:: BRIEF ::
Repeat only the lines below from the one containing "Identify the click" through the one containing "運営会社について (225, 2396)", inclusive, exactly as written.

:: DATA EXTRACTS ::
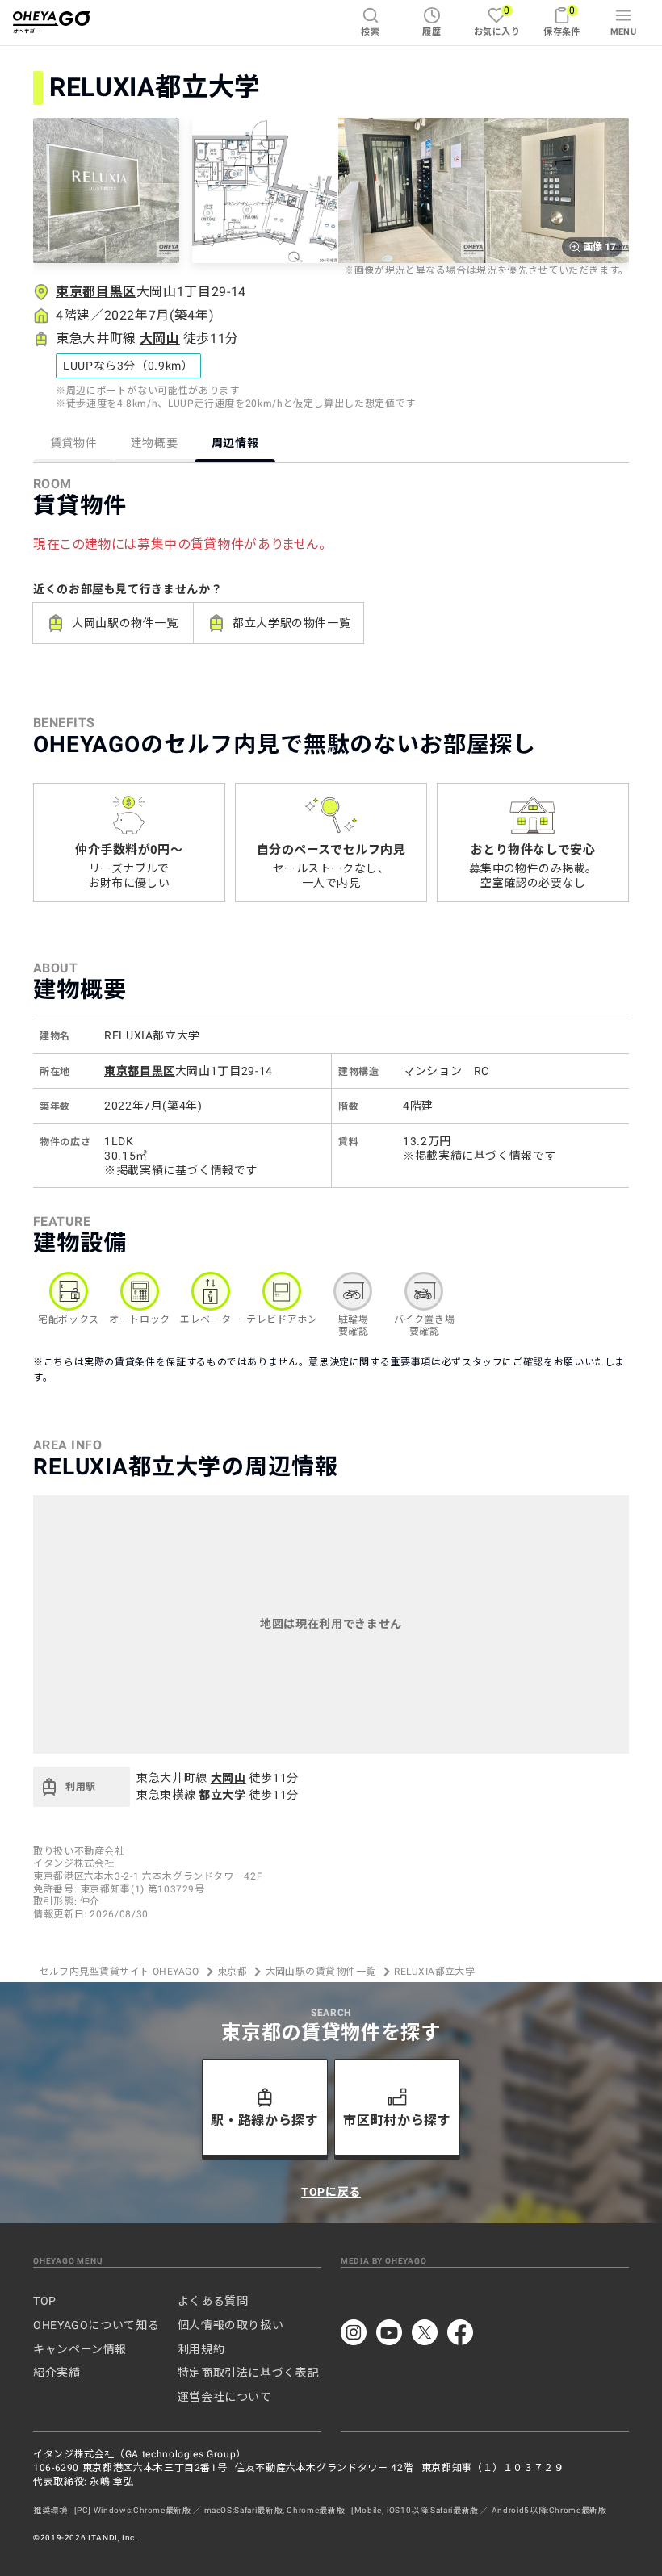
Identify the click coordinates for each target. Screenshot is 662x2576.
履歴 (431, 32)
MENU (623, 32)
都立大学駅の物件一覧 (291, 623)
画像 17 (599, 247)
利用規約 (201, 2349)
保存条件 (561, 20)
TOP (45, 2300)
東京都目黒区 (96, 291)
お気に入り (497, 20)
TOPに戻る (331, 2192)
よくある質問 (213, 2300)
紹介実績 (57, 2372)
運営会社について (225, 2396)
...
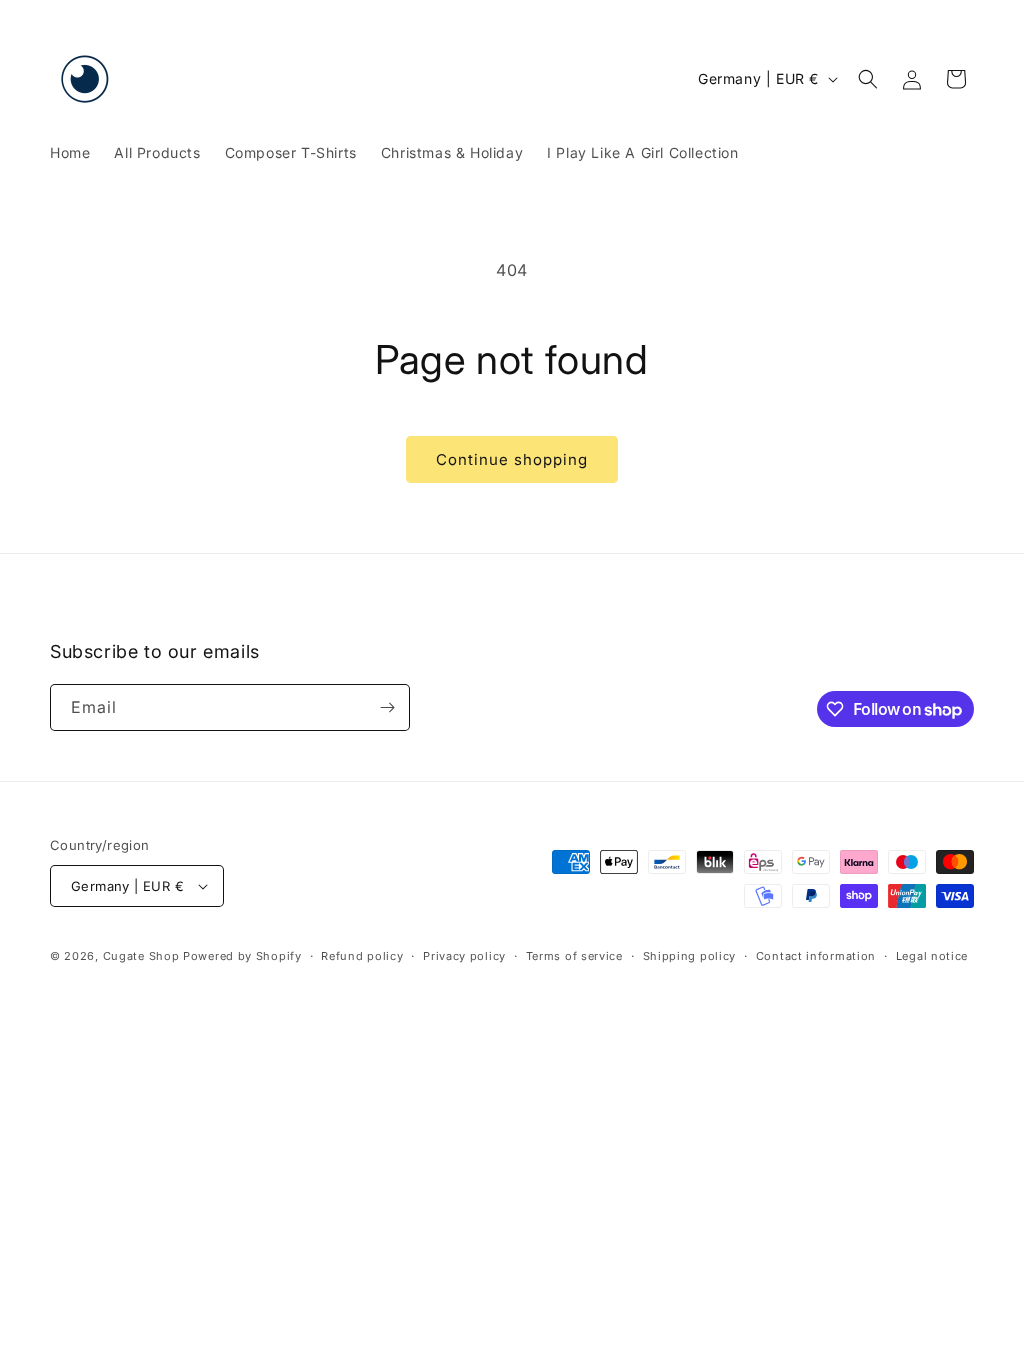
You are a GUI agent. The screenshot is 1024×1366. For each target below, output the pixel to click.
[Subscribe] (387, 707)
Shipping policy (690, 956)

:: EXERCISE OUTPUT ::
Identify the click coordinates for each target. Screenshot is 662x2576.
履歴 (431, 32)
MENU (623, 32)
都立大学駅の物件一覧 (291, 623)
画像 17 (599, 247)
利用規約 (201, 2349)
保存条件 (561, 20)
TOP (45, 2300)
東京都目黒区 (96, 291)
お気に入り (497, 20)
TOPに戻る (331, 2192)
よくある質問 (213, 2300)
紹介実績 (57, 2372)
運営会社について (225, 2396)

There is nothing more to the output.